* Records drawn from a dataset
=== Begin Enclosure ===
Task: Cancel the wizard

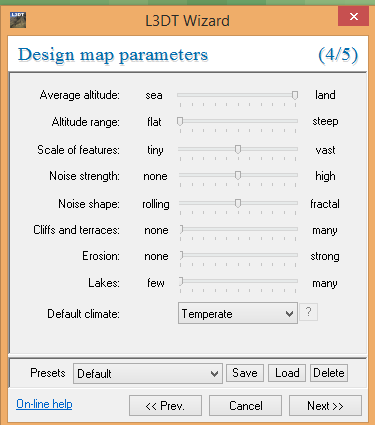Action: coord(245,406)
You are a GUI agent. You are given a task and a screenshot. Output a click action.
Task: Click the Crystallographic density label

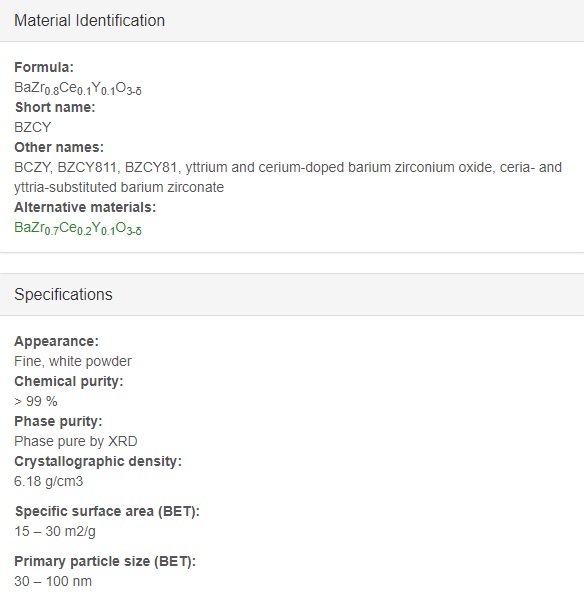pos(98,461)
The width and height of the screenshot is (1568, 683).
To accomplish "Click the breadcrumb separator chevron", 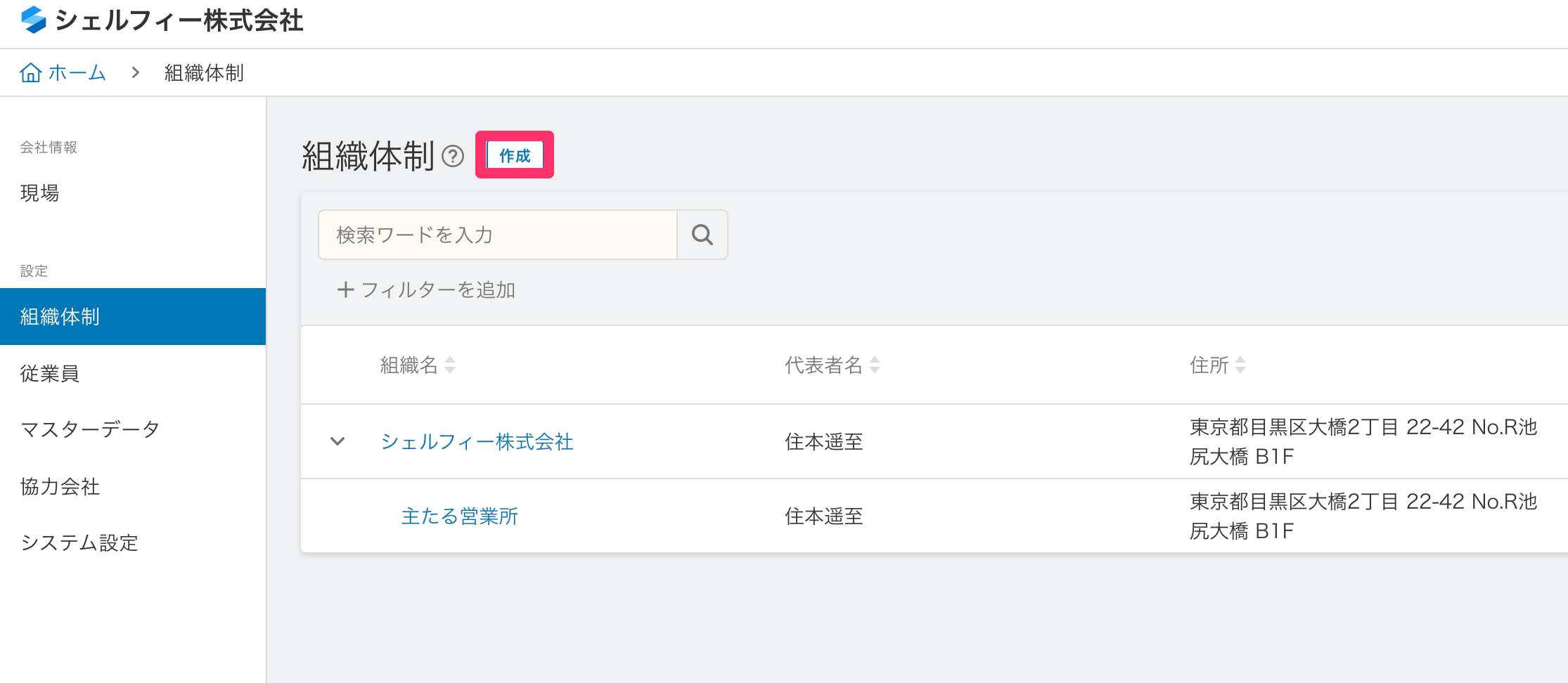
=== End Enclosure ===
* To do
Your task is to reproduce exactly the lines running from the line that contains "Task: Click the" to the end of the records, pictures excluded.

* Answer to this task
Task: Click the Crystallographic density label

pos(98,461)
The width and height of the screenshot is (1568, 683).
To accomplish "Click the breadcrumb separator chevron", 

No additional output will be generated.